古本屋の覚え書き

古い書評&今週の一曲

J.クリシュナムルティ


 1冊読了。


 117冊目『私は何も信じない クリシュナムルティ対談集』J.クリシュナムルティ/大野純一編訳(コスモス・ライブラリー、2000年)/『ツァイトガイスト』を観て、直ちに取り寄せた。静けさの中にも銅鑼(どら)のような響きを湛(たた)えた不思議な声。誰にでもわかるやさしい言葉で、人々の常識を打ち砕いている。クリシュナムルティの名前は知っていたが、まさかこれほどとは思わなかった。
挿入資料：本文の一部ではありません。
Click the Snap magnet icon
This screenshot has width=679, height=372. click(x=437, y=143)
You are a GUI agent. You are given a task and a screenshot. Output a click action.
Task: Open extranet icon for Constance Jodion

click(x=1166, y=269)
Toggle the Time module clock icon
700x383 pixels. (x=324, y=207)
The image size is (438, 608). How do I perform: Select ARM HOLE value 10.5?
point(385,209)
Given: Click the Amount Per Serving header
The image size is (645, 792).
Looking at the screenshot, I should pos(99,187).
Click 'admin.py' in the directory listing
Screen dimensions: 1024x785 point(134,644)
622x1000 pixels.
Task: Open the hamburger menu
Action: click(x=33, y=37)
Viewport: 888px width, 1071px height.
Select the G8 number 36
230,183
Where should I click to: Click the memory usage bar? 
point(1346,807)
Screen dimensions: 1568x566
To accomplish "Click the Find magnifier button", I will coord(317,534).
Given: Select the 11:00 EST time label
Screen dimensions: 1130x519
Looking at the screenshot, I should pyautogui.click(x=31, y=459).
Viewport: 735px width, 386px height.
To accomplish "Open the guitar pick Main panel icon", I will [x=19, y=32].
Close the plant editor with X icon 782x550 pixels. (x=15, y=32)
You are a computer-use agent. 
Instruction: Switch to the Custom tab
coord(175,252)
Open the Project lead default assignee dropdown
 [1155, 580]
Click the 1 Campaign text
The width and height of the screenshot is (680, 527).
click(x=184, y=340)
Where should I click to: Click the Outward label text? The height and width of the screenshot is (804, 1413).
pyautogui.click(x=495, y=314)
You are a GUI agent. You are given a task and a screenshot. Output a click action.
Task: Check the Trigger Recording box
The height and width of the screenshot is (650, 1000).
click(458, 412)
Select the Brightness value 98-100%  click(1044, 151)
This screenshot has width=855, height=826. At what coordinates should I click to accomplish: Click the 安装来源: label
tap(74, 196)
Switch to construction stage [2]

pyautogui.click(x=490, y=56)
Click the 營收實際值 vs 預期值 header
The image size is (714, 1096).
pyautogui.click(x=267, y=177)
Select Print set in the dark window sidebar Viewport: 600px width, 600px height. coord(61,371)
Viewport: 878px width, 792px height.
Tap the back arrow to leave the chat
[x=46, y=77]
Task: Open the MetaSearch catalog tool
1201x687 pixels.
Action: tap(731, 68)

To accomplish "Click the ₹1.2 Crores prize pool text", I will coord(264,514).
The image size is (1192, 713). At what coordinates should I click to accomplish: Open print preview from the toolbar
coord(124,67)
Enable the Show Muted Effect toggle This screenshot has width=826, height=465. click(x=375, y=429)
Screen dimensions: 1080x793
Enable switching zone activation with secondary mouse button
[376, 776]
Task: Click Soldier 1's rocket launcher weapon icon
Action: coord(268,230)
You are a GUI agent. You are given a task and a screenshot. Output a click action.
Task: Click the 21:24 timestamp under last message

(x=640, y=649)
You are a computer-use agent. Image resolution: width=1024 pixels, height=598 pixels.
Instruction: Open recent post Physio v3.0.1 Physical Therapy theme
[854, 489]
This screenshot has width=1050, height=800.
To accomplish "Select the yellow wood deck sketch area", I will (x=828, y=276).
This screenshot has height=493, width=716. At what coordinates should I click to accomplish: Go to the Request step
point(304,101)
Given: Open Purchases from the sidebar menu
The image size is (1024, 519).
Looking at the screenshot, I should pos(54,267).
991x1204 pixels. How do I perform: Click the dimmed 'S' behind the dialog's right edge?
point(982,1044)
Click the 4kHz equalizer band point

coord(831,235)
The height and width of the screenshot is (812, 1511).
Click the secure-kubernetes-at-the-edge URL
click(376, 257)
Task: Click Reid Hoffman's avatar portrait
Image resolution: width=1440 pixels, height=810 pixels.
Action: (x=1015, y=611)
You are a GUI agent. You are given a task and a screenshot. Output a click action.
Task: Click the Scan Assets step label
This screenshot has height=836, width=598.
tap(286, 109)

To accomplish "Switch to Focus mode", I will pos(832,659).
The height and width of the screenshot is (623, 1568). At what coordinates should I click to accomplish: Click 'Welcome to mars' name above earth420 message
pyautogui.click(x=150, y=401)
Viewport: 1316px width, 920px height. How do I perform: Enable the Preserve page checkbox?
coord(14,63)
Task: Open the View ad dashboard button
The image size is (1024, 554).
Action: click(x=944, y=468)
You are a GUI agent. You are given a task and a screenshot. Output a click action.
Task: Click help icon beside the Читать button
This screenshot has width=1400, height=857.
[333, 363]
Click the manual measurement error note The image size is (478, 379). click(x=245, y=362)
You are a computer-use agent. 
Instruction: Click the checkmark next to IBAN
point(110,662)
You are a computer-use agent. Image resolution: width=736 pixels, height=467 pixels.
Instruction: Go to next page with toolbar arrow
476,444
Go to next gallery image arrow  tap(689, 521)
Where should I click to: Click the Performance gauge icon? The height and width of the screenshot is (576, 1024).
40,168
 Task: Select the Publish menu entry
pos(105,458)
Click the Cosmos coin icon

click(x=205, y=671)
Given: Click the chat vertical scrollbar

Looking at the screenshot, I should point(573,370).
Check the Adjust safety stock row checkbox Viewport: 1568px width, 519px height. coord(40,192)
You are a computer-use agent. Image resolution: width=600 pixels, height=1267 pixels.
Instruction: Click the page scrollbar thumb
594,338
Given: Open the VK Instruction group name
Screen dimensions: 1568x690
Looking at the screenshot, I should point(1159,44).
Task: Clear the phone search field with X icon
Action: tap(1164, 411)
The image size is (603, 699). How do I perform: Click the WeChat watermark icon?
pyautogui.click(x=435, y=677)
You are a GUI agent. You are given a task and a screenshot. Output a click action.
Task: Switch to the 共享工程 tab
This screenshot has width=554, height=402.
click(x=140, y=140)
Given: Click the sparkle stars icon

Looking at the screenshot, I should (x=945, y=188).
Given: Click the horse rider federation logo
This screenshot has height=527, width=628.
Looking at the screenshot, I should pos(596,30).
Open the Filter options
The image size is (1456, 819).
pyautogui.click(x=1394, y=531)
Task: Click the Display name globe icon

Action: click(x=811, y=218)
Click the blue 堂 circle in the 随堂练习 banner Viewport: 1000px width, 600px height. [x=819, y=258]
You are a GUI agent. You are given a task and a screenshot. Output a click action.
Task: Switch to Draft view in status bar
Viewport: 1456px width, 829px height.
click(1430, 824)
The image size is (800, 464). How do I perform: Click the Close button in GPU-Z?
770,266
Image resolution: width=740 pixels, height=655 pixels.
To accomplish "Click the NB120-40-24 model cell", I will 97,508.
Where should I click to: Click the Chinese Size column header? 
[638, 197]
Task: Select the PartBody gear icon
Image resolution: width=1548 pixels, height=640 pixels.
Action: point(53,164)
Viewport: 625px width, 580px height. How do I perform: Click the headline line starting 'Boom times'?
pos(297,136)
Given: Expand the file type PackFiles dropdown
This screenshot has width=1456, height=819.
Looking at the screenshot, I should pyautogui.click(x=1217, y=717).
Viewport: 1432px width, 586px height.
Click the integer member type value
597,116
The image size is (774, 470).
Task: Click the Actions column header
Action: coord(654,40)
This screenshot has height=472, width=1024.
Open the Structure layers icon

まあ、ぶったまげたよ。宗教でもなく哲学でもない。そして思想ですらないのかもしれない。「思念」というのが相応しいと思う。ブッダの対機説法を彷彿(ほうふつ)とさせる当意即妙の対話だ。クリシュムナルティは、思考を解体して自分自身の中に存在する真理を見よと教えている。「ただ、見よ」と。これこそ観心か。教義を否定し、グル(指導者)を否定し、組織を否定しながらも、彼の言葉は仏教そのものと感じてならなかった。衝撃の一冊である。尚、訳者による「あとがき」は、クリシュナムルティニューエイジのレベルに貶(おとし)めるもので、噴飯物という他ない。